The artwork at the top of this post, signed by Hugo Forte, dominates the common room of the Baron’s Hostel. This obviously represents the Beatniks of the late 1950s. By the mid 1960s, bell-bottom trousers had replaced the slender ankle trousers.
The Lebowski Bar
The Lebowski Bar is a typical low culture place to eat. The Lebowski (cheeseburger) and the Walker (bacon burger) tasted good. At first I found the music obnoxious, but decided to put that petty concern aside, and to listen to it as if I had chosen it myself. One track, especially, attracted my attention positively. Alasdair, using Shazam, the music discovery app, was able to tell me it was Going Nowhere, by Toma. At the hostel, I was able to listen to it again on YouTube. It was part of an album, Aroma, self-released using the name Tangible Animal Records on 2017-03-31. The day before, 2017-03-30, it had been uploaded onto YouTube by Distrokid. In the 6.25 years/ 75 months/ 2282 days since then, it had been listened to 1 042 times. I became the second subscriber of Toma’s music, and am sure I will listen to their other eight tracks made available. Toma is a four-piece band from Austin, Texas. Band members are: Waldo Wittenmeyer (keyboards/vocals), Jake Hiebert (drums), Neil Byers (bass), and Willy Jay (guitar/vocals).
Museums
The first major museum that we visited was the Reykjavik Maritime Museum. It explained the role of people with ships, especially in modern Iceland, especially with respect to fishing.

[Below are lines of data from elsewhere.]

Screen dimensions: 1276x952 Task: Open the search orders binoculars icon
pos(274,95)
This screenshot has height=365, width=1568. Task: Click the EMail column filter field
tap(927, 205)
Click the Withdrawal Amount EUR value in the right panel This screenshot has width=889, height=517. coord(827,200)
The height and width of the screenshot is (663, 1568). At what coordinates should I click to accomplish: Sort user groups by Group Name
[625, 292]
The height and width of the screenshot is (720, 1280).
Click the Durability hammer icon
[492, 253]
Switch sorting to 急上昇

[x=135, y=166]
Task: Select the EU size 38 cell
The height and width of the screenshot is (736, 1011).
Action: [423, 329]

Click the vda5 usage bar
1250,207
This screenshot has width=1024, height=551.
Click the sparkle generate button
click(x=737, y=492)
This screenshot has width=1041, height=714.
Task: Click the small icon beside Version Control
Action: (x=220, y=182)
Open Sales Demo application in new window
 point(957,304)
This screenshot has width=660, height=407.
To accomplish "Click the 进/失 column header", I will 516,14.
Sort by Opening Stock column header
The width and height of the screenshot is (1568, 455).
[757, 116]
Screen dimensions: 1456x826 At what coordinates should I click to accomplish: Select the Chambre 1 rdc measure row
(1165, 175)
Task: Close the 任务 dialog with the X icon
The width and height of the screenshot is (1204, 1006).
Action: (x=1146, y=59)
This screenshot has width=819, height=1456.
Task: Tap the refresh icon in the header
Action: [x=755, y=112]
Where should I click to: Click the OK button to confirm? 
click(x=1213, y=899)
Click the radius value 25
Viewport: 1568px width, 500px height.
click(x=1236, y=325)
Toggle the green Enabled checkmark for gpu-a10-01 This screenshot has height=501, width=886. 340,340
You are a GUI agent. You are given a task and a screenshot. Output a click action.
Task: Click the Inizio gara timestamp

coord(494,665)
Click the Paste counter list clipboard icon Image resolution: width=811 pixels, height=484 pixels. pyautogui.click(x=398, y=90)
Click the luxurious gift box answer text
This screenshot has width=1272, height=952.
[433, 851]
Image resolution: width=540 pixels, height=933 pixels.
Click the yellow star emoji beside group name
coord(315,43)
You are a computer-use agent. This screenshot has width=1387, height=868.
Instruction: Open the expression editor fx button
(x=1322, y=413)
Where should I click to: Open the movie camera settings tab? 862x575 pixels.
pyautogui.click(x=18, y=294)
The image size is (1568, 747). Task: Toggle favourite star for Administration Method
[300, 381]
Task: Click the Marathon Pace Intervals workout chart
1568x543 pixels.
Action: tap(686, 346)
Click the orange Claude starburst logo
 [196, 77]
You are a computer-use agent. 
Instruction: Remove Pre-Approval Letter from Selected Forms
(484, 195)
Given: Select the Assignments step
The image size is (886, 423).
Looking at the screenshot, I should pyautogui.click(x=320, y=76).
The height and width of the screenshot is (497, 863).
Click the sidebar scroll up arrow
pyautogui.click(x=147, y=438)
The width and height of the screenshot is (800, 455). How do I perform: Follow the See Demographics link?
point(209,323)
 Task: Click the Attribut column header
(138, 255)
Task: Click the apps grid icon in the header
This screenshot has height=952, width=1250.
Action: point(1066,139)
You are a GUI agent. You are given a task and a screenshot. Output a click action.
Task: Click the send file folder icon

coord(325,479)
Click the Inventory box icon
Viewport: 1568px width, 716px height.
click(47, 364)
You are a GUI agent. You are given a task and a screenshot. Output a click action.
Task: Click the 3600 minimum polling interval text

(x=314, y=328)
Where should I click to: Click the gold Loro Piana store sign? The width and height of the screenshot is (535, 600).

There are so many museums in the Reykjavik area, that we could not afford the time to visit all of them. One of the first not visited, was the Museum of Icelandic Punk/ Pünk/ Punx. Asked what distinguishes this type of music from Rock, I was forced to invent a suitable answer: There is no difference musically, for both encompass a wide range. It is an ethos rather than an aesthetic. Despite this, a notable feature of Punk musicians is their clothing/ fashion/ uniforms that in some way show a disregard for social conventions. It was exemplified by the Sex Pistols lead singer, Johnny Rotten (born John Lydon, 1956 – ), who wore safety pins as earrings. Yet, the safety pins were not merely decorative, they codified punk, but were also practical, holding together clothing including Elizabeth Hurley’s (1965 – ) THAT dress in 1994, and to affix patches to the backs of jackets since the mid 1970s.
Religion
One may wonder why Hallgrim’s Church, a landmark in Reykjavik, is included in low culture. The petty reason is that its height of 74.5 m was not chosen for design purposes, or even the glorification of God, but to ensure that this parish church was taller than Landakot’s Church, the Catholic Cathedral in Iceland. Construction of the church was a slow process. It took 41 years from 1945 to 1986 for it to be constructed. The crypt beneath the choir was consecrated in 1948, the steeple and wings were completed in 1974, and the nave – used by ordinary parishioners – was consecrated in 1986.
The same day we visited Hallgrim’s Church, we also visited The Grand Mosque of Iceland, a more modest building, open to the public, but not attempting to profit from visitors. The visit was a much more rewarding and spiritual experience.